EBM, or, why do we do what we do?

Started by deleted109597
This forum made possible through the generous support of SDN members, donors, and sponsors. Thank you.
D

deleted109597

Advertisement - Members don't see this ad
So, in the interest of continuing discussions that have sprung up in multiple threads, especially the pressor thread, I would like for people to discuss EBM.
As some have put it, if we simply "follow the rules", then we are in effect robots and can easily be replaced with noctors or worse. However, there are plenty of gray areas that I personally believe doctors excel at. We just don't have any studies, and since DNP researchers are doing all of the noninferiority studies to help them out, I don't think we can ever prove we are better at thinking.
But some people argue against EBM (again, specifically the pressors) in the face of ample evidence to the contrary, because of "physiology".
I'm not talking about something like tPA, where there are a myriad of studies all over the map, but we give it because of litigation risk. I'm talking about things such as dopa vs levo, NG lavage vs not doing it, and insulin bolus or bicarb in DKA. There are numerous studies that all point the same direction on these, but people still do it "because it makes sense" or some other argument. So I guess my question is, why?
How many of you out there give insulin boluses with their drips? Or bicarb?
How many NG lavage on your own, without GI telling you to?
How many choose dopa for all cause hypotension when other agents are available?
How many suture in a sterile field?
How many give IM shots to people who can tolerate PO (not counting epi or tetanus).

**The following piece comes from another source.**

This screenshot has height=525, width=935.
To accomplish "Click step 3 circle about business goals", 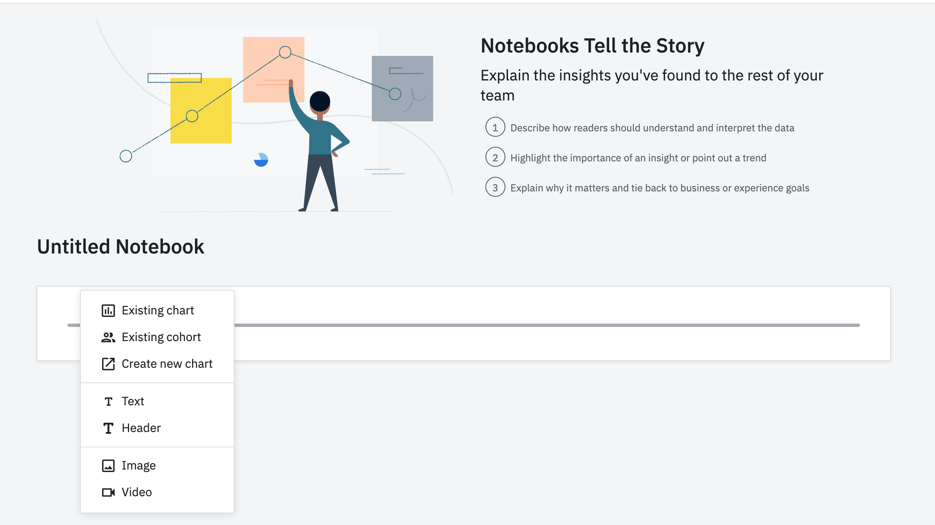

Of note, any other topic can be discussed, these are just the two most recent on here, and a few that have been pet peeves of mine for some time.
 
- no insulin bolus. bicarbonate only in a case of hemodynamic instability attributable due to severe acidosis.
- no NG lavage.
- dopamine only temporarily when peripheral access is the only access available - although it might be mythology that it's any safer than norepinephrine through a peripheral vein.
- non-sterile suturing (and absorbables whenever and wherever possible).
- rarely anything IM than can't be given PO - usually ends up being IM dilaudid for pain unrelieved by PO narcotics (don't think we have PO dilaudid available, which actually works pretty well).

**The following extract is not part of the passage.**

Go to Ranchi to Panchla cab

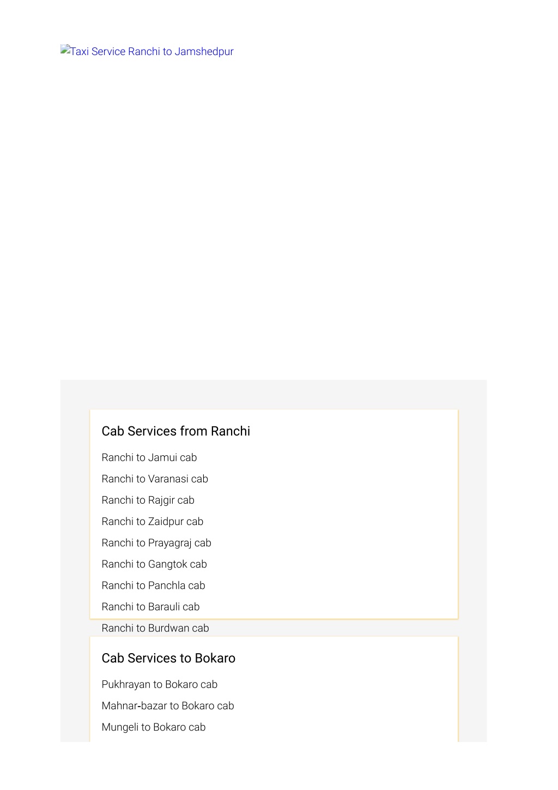coord(153,585)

Though, I can't say these are all (some are) "evidence-based" practice patterns based on specific literature.

And, since I rarely have my own patients anymore, mostly I let the residents do whatever they want. Because they're continuously bombarded with unpredictable expectations from various attendings, unless it's truly harmful, I just try to give them a non-judgmental justification for alternative ways to do it if it's relevant. I try not to forget how painful it is to be a resident.
 
No insulin bolus/bicarb/NG

I do use IM narcs/antiemetics fairly often. Patients seem to feel better sooner than with PO and there seems to be a bit of perceived benefit from receiving something in a shot. The risk/expense of IM is minimal, and patients seem to respond well.
 
Advertisement - Members don't see this ad
Well, EBM is "what have you done for me lately", as, "we have been doing 'x' forever, but, today, we're doing 'y' - but, then, tomorrow, it is 'x' again, and, "what were we thinking?""

The latest evidence is only as good as the next study being published, stating the prior evidence is wrong wrong wrong.
 
But some people argue against EBM (again, specifically the pressors) in the face of ample evidence to the contrary, because of "physiology".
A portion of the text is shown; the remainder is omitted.